Being a dad myself, talking to that student’s father at graduation was remarkably moving and it only convinced me that we need to go bigger and better for next year. (None of my four children listen to a thing I say, so I have a much better chance at positively influencing someone else’s kids anyway.) Can we take Summer Studio to Connecticut’s three largest cities? Can we take it to other states? I think we can, but we need to lean heavily on our partnerships, as that was the secret to the pilot’s success. We found amazing partners early on in the process, specifically the Connecticut chapter of AIGA and Sacred Heart University. They helped us recruit the kids, organize the instructors and TAs, build a curriculum, find incredible guest speakers, etc. None of it would have been possible without them as well as the team of people at my agency who spearheaded this effort. Also, I am lucky to have some of the best clients an agency can hope for, so I plan on engaging them to help take this to the next level. I know this is a cause that they can get behind. (I’m looking at you, Microsoft. Please, we have to get some more PCs in these kids’ hands. I cannot take one more Mac person coming up to me and saying, “You are a designer and you work on a PC??” I work on a big heavy Asus for the sole reason that I know it will weather the impact when I eventually snap and throw it at someone.)

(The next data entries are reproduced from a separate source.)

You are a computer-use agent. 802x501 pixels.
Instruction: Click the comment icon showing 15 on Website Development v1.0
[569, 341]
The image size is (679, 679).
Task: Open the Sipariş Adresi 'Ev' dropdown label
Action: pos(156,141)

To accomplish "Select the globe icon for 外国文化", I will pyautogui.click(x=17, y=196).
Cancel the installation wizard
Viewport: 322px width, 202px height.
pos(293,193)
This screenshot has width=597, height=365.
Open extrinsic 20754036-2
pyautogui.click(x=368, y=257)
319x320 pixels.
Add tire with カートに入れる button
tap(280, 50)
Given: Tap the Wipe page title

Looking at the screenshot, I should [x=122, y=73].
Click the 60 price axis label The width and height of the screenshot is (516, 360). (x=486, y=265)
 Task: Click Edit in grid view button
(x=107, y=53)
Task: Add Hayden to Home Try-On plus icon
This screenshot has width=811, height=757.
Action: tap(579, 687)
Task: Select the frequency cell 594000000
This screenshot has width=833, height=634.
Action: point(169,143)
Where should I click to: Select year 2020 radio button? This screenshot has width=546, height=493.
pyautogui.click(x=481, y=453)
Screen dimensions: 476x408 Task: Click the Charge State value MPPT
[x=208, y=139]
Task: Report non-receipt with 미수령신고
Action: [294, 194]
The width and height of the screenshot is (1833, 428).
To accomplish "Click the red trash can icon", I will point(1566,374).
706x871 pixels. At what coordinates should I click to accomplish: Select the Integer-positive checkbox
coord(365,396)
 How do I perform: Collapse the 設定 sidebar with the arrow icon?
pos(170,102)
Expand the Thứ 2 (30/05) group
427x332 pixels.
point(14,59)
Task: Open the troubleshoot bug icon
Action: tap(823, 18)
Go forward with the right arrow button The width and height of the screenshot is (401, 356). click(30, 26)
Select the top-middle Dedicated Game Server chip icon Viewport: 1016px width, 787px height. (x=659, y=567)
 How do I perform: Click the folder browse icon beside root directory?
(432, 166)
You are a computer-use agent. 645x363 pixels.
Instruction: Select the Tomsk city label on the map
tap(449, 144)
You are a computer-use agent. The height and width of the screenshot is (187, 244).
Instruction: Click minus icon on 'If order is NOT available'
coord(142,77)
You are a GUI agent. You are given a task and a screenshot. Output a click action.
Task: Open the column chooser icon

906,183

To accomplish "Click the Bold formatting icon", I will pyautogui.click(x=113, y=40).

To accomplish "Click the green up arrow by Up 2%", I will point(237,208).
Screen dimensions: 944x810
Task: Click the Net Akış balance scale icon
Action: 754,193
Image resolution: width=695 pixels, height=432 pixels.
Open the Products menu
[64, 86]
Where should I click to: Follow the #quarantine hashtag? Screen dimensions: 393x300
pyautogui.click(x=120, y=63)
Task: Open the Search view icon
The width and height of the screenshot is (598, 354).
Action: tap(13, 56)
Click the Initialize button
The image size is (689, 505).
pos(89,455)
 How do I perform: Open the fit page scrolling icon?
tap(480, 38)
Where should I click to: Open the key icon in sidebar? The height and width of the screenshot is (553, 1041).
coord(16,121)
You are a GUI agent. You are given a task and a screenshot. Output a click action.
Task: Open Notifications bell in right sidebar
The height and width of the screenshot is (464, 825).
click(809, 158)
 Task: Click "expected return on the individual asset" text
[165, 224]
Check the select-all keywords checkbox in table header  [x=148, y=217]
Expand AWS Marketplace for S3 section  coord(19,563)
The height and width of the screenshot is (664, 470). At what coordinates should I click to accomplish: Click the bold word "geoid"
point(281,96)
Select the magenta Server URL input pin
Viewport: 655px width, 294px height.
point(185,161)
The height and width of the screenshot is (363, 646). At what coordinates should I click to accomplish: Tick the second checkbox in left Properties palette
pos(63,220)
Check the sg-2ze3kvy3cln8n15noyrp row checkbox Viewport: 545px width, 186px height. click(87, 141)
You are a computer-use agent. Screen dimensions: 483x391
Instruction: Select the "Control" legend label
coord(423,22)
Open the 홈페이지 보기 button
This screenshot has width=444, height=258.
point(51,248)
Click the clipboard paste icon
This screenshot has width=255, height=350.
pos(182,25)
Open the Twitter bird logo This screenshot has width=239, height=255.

As high school kids, when our parents and mentors tell us “You will never make money as an artist,” the silver lining here is that at least someone cares, and that’s really the most important part. The problem is that they lack the vocabulary and the experience to articulate the full spectrum of high-paying careers that the term “artist” entails. This summer we showed 10 kids how to channel their talents into a viable career choice. If we could take that exact same program to three different cities next year, that would be about 20-something lives we could change! OK, wait, my proofreader just told me that number is incorrect, it’s actually 30. Ugh, I told you I was awful at math.

“I remember when I was little, I always wanted to do art. But they never had descriptor words or jobs that I could have potentially seen for myself. But I feel like it definitely opened me up to more than just ‘oh you can just major in art and you’ll be fine.’ But I definitely want to major in graphic design and probably have a minor in business or marketing.”